A student of Plato who held that pleasure is the supreme Good. His arguments are as follows:
  • All creatures, rational and irrational, are attracted to pleasure.
  • What is desirable is good, so what is most desirable must be Best.
  • Since all creatures desire pleasure, that which draws all must be best for all.
  • That which is good for all must be the supreme Good.
Eudoxus felt that the best "desirable" things were those that were not chosen as a means to some other desirable thing; and that pleasure was this kind of thing. No one ever asks why a person would want to enjoy herself. So pleasure is something seeked for its own sake alone; and for this reason, to Eudoxus at least, its a noble end.

Aristotle, in Book 10 of the Nicomachean Ethics, tells us that Eudoxus was a man of excellent character and self control.
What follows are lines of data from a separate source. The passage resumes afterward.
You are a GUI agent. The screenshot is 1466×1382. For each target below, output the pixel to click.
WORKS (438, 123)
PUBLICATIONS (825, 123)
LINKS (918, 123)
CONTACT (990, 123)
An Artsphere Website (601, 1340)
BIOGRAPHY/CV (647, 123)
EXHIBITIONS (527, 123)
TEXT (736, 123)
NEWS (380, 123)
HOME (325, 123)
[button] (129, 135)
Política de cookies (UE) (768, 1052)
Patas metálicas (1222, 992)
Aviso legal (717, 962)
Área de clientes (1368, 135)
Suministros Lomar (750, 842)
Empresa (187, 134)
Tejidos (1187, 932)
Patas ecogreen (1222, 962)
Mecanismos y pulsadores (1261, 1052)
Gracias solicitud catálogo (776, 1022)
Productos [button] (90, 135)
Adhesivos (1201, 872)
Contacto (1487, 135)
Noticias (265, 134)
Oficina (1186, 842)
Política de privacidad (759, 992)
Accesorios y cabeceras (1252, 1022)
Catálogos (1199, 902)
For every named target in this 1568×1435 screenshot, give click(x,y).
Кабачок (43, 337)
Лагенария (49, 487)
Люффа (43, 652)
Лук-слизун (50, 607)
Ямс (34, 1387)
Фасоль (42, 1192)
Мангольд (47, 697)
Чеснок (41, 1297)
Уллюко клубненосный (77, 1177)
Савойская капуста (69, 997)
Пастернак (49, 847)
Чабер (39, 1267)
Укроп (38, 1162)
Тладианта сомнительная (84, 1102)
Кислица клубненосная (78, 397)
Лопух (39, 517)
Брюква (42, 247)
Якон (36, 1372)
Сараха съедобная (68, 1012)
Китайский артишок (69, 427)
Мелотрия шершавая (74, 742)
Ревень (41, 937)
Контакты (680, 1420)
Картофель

So people did not believe he advocated this position because he himself was a pleasure seeker, but because "the facts really were so." (It need hardly be stated that Aristotle goes on to demolish this simple and pleasant ethic.)

What Aristotle did not bring up is this: if pleasure is the supreme good, and if Eudoxus was a man of exceptional self control (meaning, I assume, that he did not conspicuously pursue pleasure), why wasn't Eudoxus held to be a hypocrite? His contemporaries seemed to admire Eudoxus for his self denial but, given the views he was spouting, they should have reviled him on the same account.

Eudoxus of Cnidus (408-355 BCE) was a mathematician, astronomer, and philosopher. (If you want to be thorough, he was also a theologian, meteorologist, Doctor, geographer, and did some government work).

He was born in Cnidus, on the Resadiye peninsula in what is now Turkey. His father was Aischines, but his mother's name does not seem to have been recorded. He traveled to Athens to study, where he had a couple of famous teachers, Archytas (mathematics) and Plato (Philosophy and astronomy). Then then traveled the world for a bit, stopping in Cyzicus for a while to set up a School, which was quite well know at the time. He also wrote a number of works on various subjects, but unfortunately all have since been lost.

After he finished his studies in Athens, Eudoxus traveled to Egypt where he studied astronomy with the priests in the city of Heliopolis. After returning to Cnidus (by circuitous rout) he built an observatory. From here he observed the movements of the constellations, on which he wrote two books Mirror and Phaenomena. He also developed a theory of planetary movement, based on the Pythagorean theory of the spheres. Eudoxus' homocentric sphere system is quite complex, and a complete description should be left to that node. To put it simply, Eudoxus proposed that there were a number of perfect spheres rotating about the earth (upon which the sun and stars resided), and that the axis of each passed through the earth. But to explain some of the confusing movements of celestial bodies, he added the idea that the axes were not fixed but were rotating ('wobbling', so to speak. Confused? Visualize the axis as a strait line passing through the earth. The ends of this axis are describing small figure eights, even as the celestial sphere continues to rotate around the axis. Hope that helped).

While the homocentric sphere system is Eudoxus' best known idea, overall he is probably better know as a mathematician than an astronomer. Unfortunately I am no good at math, and can't explain his ideas in any great detail. I'll give you a brief overview here, and leave it to someone else to fill in the actual mathematics.

The Axiom of Eudoxus became the basis of Book V of Euclid's Elements. It states "Magnitudes are said to have a ratio to one another which is capable, when a multiple of either may exceed the other." This solves the problem of how one might compare lines of rational and irrational lengths. Eudoxus also gave conditions under which two ratios could be considered equal:

"Magnitudes are said to be of the same ratio, the first to the second and the third to the fourth, when, if any equimultiples whatever be taken of the first and the third, and any equimultiples whatever of the second and fourth, the former equimultiples alike exceed, are alike equal to, or are alike less than the latter equimultiples taken in corresponding order."
Together these allowed mathematicians to start working with irrational numbers.

The method of exhaustion put forth by Eudoxus also appears in Euclid's Elements (Book X, Proposition 1). It's over my head, but it is well noded here.

Eudoxus came up with proofs for the formulas for the volume of a pyramid and cone. He also worked on the classic puzzle of the duplication of the cube; it's possible that he used the kampyle curve while searching for a solution to this problem, and because of this it is know as the Kampyle of Eudoxus.